This post is by Bob Carpenter.
Stan is Turing complete!
There seems to a persistent misconception that Stan isn’t Turing complete.1, 2 My guess is that it stems from Stan’s (not coincidental) superficial similarity to BUGS and JAGS, which provide directed graphical model specification languages. Stan’s Turing completeness follows from its support of array data structures, while loops, and conditionals.
What is a probabilistic programming language?
A free, early-access chapter of:
Avi Pfeffer. 2014 partial draft. Practical Probabilistic Programming. Manning Publications Co.
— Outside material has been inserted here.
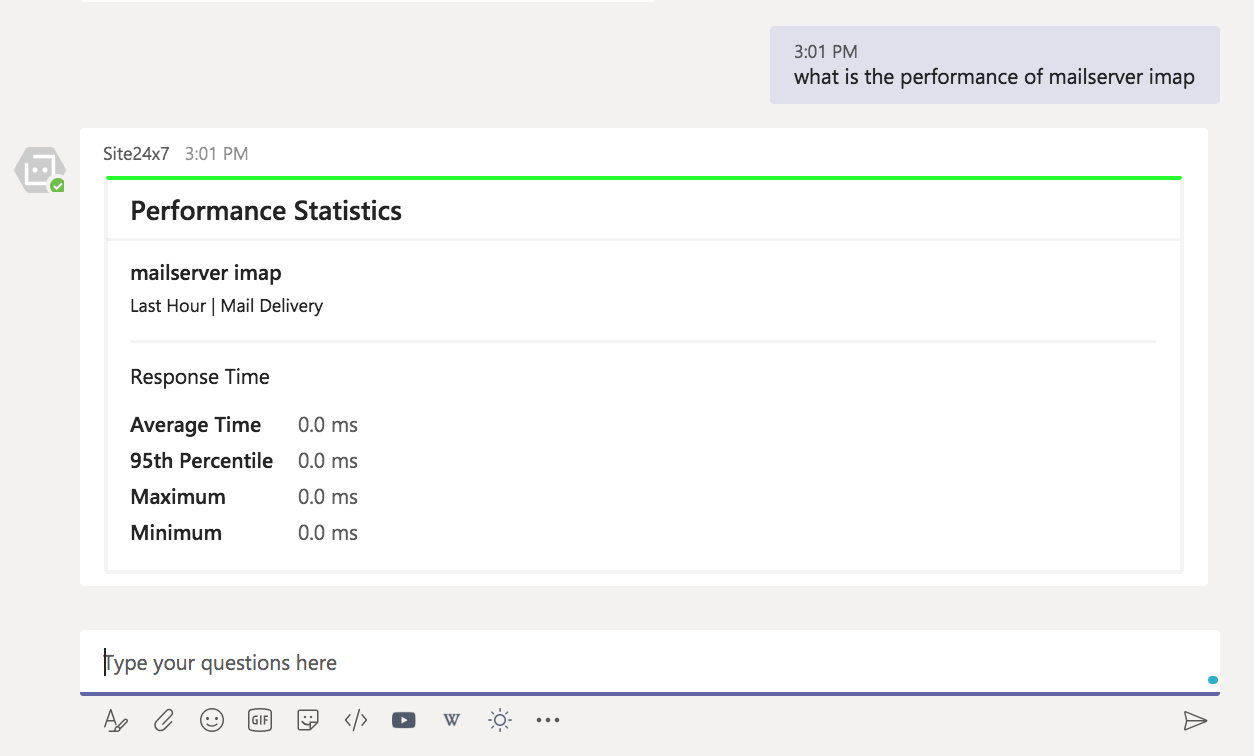Open the sticker picker

308,720
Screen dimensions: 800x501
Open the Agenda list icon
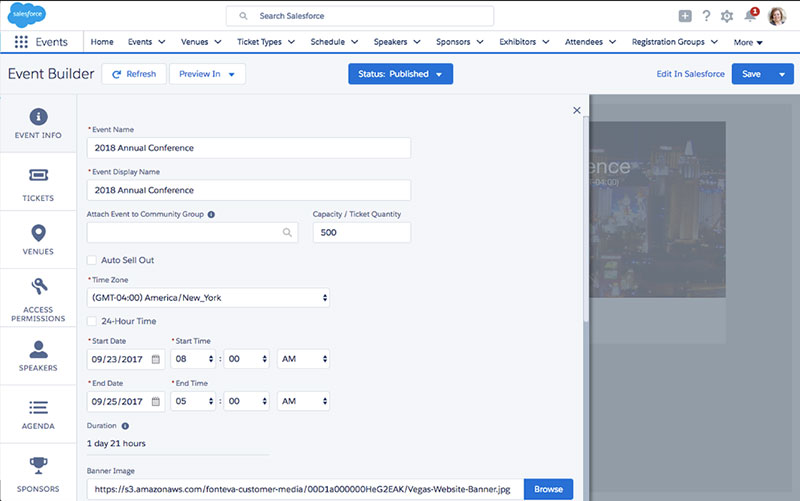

neatly sums up (on p. 9) the emerging definition of “probabilistic programming language”:
Representation language: a language for encoding your knowledge about a domain in a model
Probabilistic Programming Language: A probabilistic representation language that uses a Turing-complete programming language to representation [sic] knowledge.
The next paragraph continues with
Although probabilistic representation languages with programming language features have been developed that are not Turing-complete, like BUGS and Stan, this book focuses on Turing-complete languages.
And yes, I’ve let the author know Stan’s Turing complete on the Manning feedback forum, and he’s already responded that he’ll fix the next draft.
I’m also curious why Frank’s tutorial on probabilistic programming lists Stan on page 7 under the heading “Application Driven” rather than the heading “Probabilistic Programming Language”.
Stan’s really an imperative language for specifying a log posterior (or penalized likelihood function if you want to roll that way) up to an additive constant. Bayes’s rule shows that it’s sufficient to specify the log joint up to a constant. We then translate to a C++ class that reads in data in the constructor and provides the log posterior as a function of the parameters as a method in such a way that it can be differentiated at first (or higher) order. We then use this class for inference with MCMC or for point estimation with L-BFGS or for letting users explore their own inference algorithms.
If a taxonomist forced me to split, I’d say Stan is an imperative probabilistic programming language, Pfeffer’s language, Figaro, is an object-oriented probabilistic programming language, and Church is a functional probabilistic programming language.
Expressive in practice or in theory?
I’d also like to discuss the following claim, on page 9 of Pfeffer’s pre-release book version, and echoed in every other intro to probabilistic programming I’ve seen:
Naturally, representation languages with greater expressive power will be able to capture more knowledge, making them more useful.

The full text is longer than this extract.